> _SUPPLIED MATERIAL_

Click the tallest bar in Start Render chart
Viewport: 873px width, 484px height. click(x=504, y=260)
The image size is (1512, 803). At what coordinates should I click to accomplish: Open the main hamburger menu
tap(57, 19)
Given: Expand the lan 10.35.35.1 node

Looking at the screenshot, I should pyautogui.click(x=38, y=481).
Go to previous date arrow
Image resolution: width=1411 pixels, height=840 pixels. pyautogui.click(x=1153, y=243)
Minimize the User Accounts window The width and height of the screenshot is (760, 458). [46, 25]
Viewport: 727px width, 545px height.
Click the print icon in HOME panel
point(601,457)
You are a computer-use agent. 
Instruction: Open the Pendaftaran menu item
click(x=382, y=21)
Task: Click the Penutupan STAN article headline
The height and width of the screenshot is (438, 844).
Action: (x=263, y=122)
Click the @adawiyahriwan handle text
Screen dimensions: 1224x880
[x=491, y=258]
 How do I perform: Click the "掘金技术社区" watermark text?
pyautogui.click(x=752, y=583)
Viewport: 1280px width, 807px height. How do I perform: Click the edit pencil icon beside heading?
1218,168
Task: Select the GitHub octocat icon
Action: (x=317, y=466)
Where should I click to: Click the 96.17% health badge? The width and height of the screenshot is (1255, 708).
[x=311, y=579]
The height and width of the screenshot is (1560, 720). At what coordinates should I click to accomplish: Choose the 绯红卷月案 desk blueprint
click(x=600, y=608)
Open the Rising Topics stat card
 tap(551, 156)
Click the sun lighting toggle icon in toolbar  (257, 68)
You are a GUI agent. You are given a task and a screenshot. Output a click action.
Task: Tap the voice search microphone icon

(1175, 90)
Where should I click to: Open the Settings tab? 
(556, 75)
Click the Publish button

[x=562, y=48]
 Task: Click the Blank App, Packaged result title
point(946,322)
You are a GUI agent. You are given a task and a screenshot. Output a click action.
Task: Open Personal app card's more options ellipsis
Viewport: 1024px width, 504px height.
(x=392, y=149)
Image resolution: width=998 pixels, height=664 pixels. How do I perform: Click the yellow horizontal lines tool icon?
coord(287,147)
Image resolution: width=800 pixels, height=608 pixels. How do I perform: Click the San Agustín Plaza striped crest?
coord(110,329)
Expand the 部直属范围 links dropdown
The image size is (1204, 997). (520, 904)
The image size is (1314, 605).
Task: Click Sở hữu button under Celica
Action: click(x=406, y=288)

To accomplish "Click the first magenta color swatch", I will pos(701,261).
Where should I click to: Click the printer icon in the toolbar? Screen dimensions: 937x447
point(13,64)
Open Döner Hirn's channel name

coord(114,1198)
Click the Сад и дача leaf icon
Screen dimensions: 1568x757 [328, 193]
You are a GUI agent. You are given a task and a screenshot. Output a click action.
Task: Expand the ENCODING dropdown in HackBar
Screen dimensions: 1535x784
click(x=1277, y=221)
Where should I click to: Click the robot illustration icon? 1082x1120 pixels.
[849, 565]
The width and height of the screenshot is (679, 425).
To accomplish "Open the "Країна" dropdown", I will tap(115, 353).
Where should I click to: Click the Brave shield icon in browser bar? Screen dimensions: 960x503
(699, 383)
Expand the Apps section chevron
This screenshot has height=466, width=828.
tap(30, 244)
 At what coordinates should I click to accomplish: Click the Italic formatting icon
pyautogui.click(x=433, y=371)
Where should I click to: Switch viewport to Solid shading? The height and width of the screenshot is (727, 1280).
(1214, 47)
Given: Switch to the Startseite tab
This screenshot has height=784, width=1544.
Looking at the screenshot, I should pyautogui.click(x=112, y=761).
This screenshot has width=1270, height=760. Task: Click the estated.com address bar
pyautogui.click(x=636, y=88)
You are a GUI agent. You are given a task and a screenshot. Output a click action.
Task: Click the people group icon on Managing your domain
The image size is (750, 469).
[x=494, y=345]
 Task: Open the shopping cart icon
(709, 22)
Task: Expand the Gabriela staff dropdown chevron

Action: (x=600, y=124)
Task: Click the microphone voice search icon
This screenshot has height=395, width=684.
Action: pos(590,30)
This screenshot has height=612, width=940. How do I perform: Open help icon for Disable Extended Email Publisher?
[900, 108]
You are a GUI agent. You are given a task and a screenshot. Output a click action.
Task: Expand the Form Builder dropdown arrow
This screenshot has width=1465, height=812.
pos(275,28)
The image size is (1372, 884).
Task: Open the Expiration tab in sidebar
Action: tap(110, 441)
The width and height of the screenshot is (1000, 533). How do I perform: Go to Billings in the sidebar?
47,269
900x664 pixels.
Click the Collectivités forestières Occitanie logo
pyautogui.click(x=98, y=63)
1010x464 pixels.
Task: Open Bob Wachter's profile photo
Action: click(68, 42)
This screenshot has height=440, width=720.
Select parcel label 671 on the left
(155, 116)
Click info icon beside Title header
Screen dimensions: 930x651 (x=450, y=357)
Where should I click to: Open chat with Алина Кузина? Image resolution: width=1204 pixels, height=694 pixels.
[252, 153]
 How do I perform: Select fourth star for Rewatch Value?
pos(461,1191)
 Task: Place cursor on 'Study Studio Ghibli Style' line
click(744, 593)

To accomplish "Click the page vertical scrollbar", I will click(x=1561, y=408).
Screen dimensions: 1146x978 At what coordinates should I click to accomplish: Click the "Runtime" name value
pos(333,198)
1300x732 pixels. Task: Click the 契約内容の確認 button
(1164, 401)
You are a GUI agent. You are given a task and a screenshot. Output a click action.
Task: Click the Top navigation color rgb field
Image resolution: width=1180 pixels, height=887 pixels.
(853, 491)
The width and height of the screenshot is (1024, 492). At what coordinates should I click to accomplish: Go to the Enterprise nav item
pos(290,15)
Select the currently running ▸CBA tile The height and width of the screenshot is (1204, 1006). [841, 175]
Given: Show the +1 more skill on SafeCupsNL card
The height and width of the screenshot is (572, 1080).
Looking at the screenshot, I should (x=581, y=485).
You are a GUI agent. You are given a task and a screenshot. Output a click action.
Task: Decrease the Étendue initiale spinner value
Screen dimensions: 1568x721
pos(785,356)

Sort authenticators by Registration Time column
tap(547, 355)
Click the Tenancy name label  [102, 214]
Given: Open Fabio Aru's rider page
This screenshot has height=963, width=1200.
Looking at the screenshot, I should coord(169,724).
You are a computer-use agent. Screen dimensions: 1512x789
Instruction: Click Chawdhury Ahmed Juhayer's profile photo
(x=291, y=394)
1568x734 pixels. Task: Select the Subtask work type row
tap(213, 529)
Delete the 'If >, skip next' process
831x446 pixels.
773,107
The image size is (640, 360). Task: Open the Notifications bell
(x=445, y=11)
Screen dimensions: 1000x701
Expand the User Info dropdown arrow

> _WHAT IS ASKED_
Convert all of the items above into a JSON list of strings, with each line as its own string and blank lines left out.

> _SOLUTION FOR THIS TASK_
[
  "Click the tallest bar in Start Render chart",
  "Viewport: 873px width, 484px height. click(x=504, y=260)",
  "The image size is (1512, 803). At what coordinates should I click to accomplish: Open the main hamburger menu",
  "tap(57, 19)",
  "Given: Expand the lan 10.35.35.1 node",
  "Looking at the screenshot, I should pyautogui.click(x=38, y=481).",
  "Go to previous date arrow",
  "Image resolution: width=1411 pixels, height=840 pixels. pyautogui.click(x=1153, y=243)",
  "Minimize the User Accounts window The width and height of the screenshot is (760, 458). [46, 25]",
  "Viewport: 727px width, 545px height.",
  "Click the print icon in HOME panel",
  "point(601,457)",
  "You are a computer-use agent. ",
  "Instruction: Open the Pendaftaran menu item",
  "click(x=382, y=21)",
  "Task: Click the Penutupan STAN article headline",
  "The height and width of the screenshot is (438, 844).",
  "Action: (x=263, y=122)",
  "Click the @adawiyahriwan handle text",
  "Screen dimensions: 1224x880",
  "[x=491, y=258]",
  " How do I perform: Click the \"掘金技术社区\" watermark text?",
  "pyautogui.click(x=752, y=583)",
  "Viewport: 1280px width, 807px height. How do I perform: Click the edit pencil icon beside heading?",
  "1218,168",
  "Task: Select the GitHub octocat icon",
  "Action: (x=317, y=466)",
  "Where should I click to: Click the 96.17% health badge? The width and height of the screenshot is (1255, 708).",
  "[x=311, y=579]",
  "The height and width of the screenshot is (1560, 720). At what coordinates should I click to accomplish: Choose the 绯红卷月案 desk blueprint",
  "click(x=600, y=608)",
  "Open the Rising Topics stat card",
  " tap(551, 156)",
  "Click the sun lighting toggle icon in toolbar  (257, 68)",
  "You are a GUI agent. You are given a task and a screenshot. Output a click action.",
  "Task: Tap the voice search microphone icon",
  "(1175, 90)",
  "Where should I click to: Open the Settings tab? ",
  "(556, 75)",
  "Click the Publish button",
  "[x=562, y=48]",
  " Task: Click the Blank App, Packaged result title",
  "point(946,322)",
  "You are a GUI agent. You are given a task and a screenshot. Output a click action.",
  "Task: Open Personal app card's more options ellipsis",
  "Viewport: 1024px width, 504px height.",
  "(x=392, y=149)",
  "Image resolution: width=998 pixels, height=664 pixels. How do I perform: Click the yellow horizontal lines tool icon?",
  "coord(287,147)",
  "Image resolution: width=800 pixels, height=608 pixels. How do I perform: Click the San Agustín Plaza striped crest?",
  "coord(110,329)",
  "Expand the 部直属范围 links dropdown",
  "The image size is (1204, 997). (520, 904)",
  "The image size is (1314, 605).",
  "Task: Click Sở hữu button under Celica",
  "Action: click(x=406, y=288)",
  "To accomplish \"Click the first magenta color swatch\", I will pos(701,261).",
  "Where should I click to: Click the printer icon in the toolbar? Screen dimensions: 937x447",
  "point(13,64)",
  "Open Döner Hirn's channel name",
  "coord(114,1198)",
  "Click the Сад и дача leaf icon",
  "Screen dimensions: 1568x757 [328, 193]",
  "You are a GUI agent. You are given a task and a screenshot. Output a click action.",
  "Task: Expand the ENCODING dropdown in HackBar",
  "Screen dimensions: 1535x784",
  "click(x=1277, y=221)",
  "Where should I click to: Click the robot illustration icon? 1082x1120 pixels.",
  "[849, 565]",
  "The width and height of the screenshot is (679, 425).",
  "To accomplish \"Open the \"Країна\" dropdown\", I will tap(115, 353).",
  "Where should I click to: Click the Brave shield icon in browser bar? Screen dimensions: 960x503",
  "(699, 383)",
  "Expand the Apps section chevron",
  "This screenshot has height=466, width=828.",
  "tap(30, 244)",
  " At what coordinates should I click to accomplish: Click the Italic formatting icon",
  "pyautogui.click(x=433, y=371)",
  "Where should I click to: Switch viewport to Solid shading? The height and width of the screenshot is (727, 1280).",
  "(1214, 47)",
  "Given: Switch to the Startseite tab",
  "This screenshot has height=784, width=1544.",
  "Looking at the screenshot, I should pyautogui.click(x=112, y=761).",
  "This screenshot has width=1270, height=760. Task: Click the estated.com address bar",
  "pyautogui.click(x=636, y=88)",
  "You are a GUI agent. You are given a task and a screenshot. Output a click action.",
  "Task: Click the people group icon on Managing your domain",
  "The image size is (750, 469).",
  "[x=494, y=345]",
  " Task: Open the shopping cart icon",
  "(709, 22)",
  "Task: Expand the Gabriela staff dropdown chevron",
  "Action: (x=600, y=124)",
  "Task: Click the microphone voice search icon",
  "This screenshot has height=395, width=684.",
  "Action: pos(590,30)",
  "This screenshot has height=612, width=940. How do I perform: Open help icon for Disable Extended Email Publisher?",
  "[900, 108]",
  "You are a GUI agent. You are given a task and a screenshot. Output a click action.",
  "Task: Expand the Form Builder dropdown arrow",
  "This screenshot has width=1465, height=812.",
  "pos(275,28)",
  "The image size is (1372, 884).",
  "Task: Open the Expiration tab in sidebar",
  "Action: tap(110, 441)",
  "The width and height of the screenshot is (1000, 533). How do I perform: Go to Billings in the sidebar?",
  "47,269",
  "900x664 pixels.",
  "Click the Collectivités forestières Occitanie logo",
  "pyautogui.click(x=98, y=63)",
  "1010x464 pixels.",
  "Task: Open Bob Wachter's profile photo",
  "Action: click(68, 42)",
  "This screenshot has height=440, width=720.",
  "Select parcel label 671 on the left",
  "(155, 116)",
  "Click info icon beside Title header",
  "Screen dimensions: 930x651 (x=450, y=357)",
  "Where should I click to: Open chat with Алина Кузина? Image resolution: width=1204 pixels, height=694 pixels.",
  "[252, 153]",
  " How do I perform: Select fourth star for Rewatch Value?",
  "pos(461,1191)",
  " Task: Place cursor on 'Study Studio Ghibli Style' line",
  "click(744, 593)",
  "To accomplish \"Click the page vertical scrollbar\", I will click(x=1561, y=408).",
  "Screen dimensions: 1146x978 At what coordinates should I click to accomplish: Click the \"Runtime\" name value",
  "pos(333,198)",
  "1300x732 pixels. Task: Click the 契約内容の確認 button",
  "(1164, 401)",
  "You are a GUI agent. You are given a task and a screenshot. Output a click action.",
  "Task: Click the Top navigation color rgb field",
  "Image resolution: width=1180 pixels, height=887 pixels.",
  "(853, 491)",
  "The width and height of the screenshot is (1024, 492). At what coordinates should I click to accomplish: Go to the Enterprise nav item",
  "pos(290,15)",
  "Select the currently running ▸CBA tile The height and width of the screenshot is (1204, 1006). [841, 175]",
  "Given: Show the +1 more skill on SafeCupsNL card",
  "The height and width of the screenshot is (572, 1080).",
  "Looking at the screenshot, I should (x=581, y=485).",
  "You are a GUI agent. You are given a task and a screenshot. Output a click action.",
  "Task: Decrease the Étendue initiale spinner value",
  "Screen dimensions: 1568x721",
  "pos(785,356)",
  "Sort authenticators by Registration Time column",
  "tap(547, 355)",
  "Click the Tenancy name label  [102, 214]",
  "Given: Open Fabio Aru's rider page",
  "This screenshot has height=963, width=1200.",
  "Looking at the screenshot, I should coord(169,724).",
  "You are a computer-use agent. Screen dimensions: 1512x789",
  "Instruction: Click Chawdhury Ahmed Juhayer's profile photo",
  "(x=291, y=394)",
  "1568x734 pixels. Task: Select the Subtask work type row",
  "tap(213, 529)",
  "Delete the 'If >, skip next' process",
  "831x446 pixels.",
  "773,107",
  "The image size is (640, 360). Task: Open the Notifications bell",
  "(x=445, y=11)",
  "Screen dimensions: 1000x701",
  "Expand the User Info dropdown arrow"
]